Each record beneath this line is to be copied exactly.

[Collected data entries]
-.-.-

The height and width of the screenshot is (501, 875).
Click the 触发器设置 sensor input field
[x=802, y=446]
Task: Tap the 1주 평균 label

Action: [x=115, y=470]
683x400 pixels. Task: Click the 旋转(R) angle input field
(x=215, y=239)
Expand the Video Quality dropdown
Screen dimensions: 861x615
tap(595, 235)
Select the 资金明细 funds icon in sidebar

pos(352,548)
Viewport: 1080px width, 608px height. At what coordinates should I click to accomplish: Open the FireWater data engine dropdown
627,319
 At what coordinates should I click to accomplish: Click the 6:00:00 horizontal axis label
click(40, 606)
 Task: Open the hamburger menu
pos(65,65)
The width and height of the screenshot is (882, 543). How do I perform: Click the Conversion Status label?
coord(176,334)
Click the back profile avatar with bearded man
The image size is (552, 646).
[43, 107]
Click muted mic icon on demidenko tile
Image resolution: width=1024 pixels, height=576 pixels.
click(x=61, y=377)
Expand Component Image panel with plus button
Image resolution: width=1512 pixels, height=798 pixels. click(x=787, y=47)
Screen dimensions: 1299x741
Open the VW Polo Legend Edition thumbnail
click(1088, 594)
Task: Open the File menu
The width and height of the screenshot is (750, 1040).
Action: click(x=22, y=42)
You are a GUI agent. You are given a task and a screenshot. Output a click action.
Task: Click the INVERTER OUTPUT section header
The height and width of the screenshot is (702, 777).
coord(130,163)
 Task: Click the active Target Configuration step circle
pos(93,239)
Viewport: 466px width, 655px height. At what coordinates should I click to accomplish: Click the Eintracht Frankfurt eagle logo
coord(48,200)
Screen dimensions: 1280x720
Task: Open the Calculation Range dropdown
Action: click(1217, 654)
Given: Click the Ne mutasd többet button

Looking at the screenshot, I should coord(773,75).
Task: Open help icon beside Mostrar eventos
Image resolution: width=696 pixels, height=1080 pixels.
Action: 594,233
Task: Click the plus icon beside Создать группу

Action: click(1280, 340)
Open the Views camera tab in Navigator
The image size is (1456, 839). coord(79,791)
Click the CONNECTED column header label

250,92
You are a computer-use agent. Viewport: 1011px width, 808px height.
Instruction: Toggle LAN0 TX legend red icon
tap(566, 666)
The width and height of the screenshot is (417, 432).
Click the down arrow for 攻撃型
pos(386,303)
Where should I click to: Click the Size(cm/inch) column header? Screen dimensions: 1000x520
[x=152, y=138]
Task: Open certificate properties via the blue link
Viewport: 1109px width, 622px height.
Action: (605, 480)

-.-.-

◆ Response to this exercise ◆
The height and width of the screenshot is (501, 875).
Click the 触发器设置 sensor input field
[x=802, y=446]
Task: Tap the 1주 평균 label

Action: [x=115, y=470]
683x400 pixels. Task: Click the 旋转(R) angle input field
(x=215, y=239)
Expand the Video Quality dropdown
Screen dimensions: 861x615
tap(595, 235)
Select the 资金明细 funds icon in sidebar

pos(352,548)
Viewport: 1080px width, 608px height. At what coordinates should I click to accomplish: Open the FireWater data engine dropdown
627,319
 At what coordinates should I click to accomplish: Click the 6:00:00 horizontal axis label
click(40, 606)
 Task: Open the hamburger menu
pos(65,65)
The width and height of the screenshot is (882, 543). How do I perform: Click the Conversion Status label?
coord(176,334)
Click the back profile avatar with bearded man
The image size is (552, 646).
[43, 107]
Click muted mic icon on demidenko tile
Image resolution: width=1024 pixels, height=576 pixels.
click(x=61, y=377)
Expand Component Image panel with plus button
Image resolution: width=1512 pixels, height=798 pixels. click(x=787, y=47)
Screen dimensions: 1299x741
Open the VW Polo Legend Edition thumbnail
click(1088, 594)
Task: Open the File menu
The width and height of the screenshot is (750, 1040).
Action: click(x=22, y=42)
You are a GUI agent. You are given a task and a screenshot. Output a click action.
Task: Click the INVERTER OUTPUT section header
The height and width of the screenshot is (702, 777).
coord(130,163)
 Task: Click the active Target Configuration step circle
pos(93,239)
Viewport: 466px width, 655px height. At what coordinates should I click to accomplish: Click the Eintracht Frankfurt eagle logo
coord(48,200)
Screen dimensions: 1280x720
Task: Open the Calculation Range dropdown
Action: click(1217, 654)
Given: Click the Ne mutasd többet button

Looking at the screenshot, I should coord(773,75).
Task: Open help icon beside Mostrar eventos
Image resolution: width=696 pixels, height=1080 pixels.
Action: 594,233
Task: Click the plus icon beside Создать группу

Action: click(1280, 340)
Open the Views camera tab in Navigator
The image size is (1456, 839). coord(79,791)
Click the CONNECTED column header label

250,92
You are a computer-use agent. Viewport: 1011px width, 808px height.
Instruction: Toggle LAN0 TX legend red icon
tap(566, 666)
The width and height of the screenshot is (417, 432).
Click the down arrow for 攻撃型
pos(386,303)
Where should I click to: Click the Size(cm/inch) column header? Screen dimensions: 1000x520
[x=152, y=138]
Task: Open certificate properties via the blue link
Viewport: 1109px width, 622px height.
Action: (605, 480)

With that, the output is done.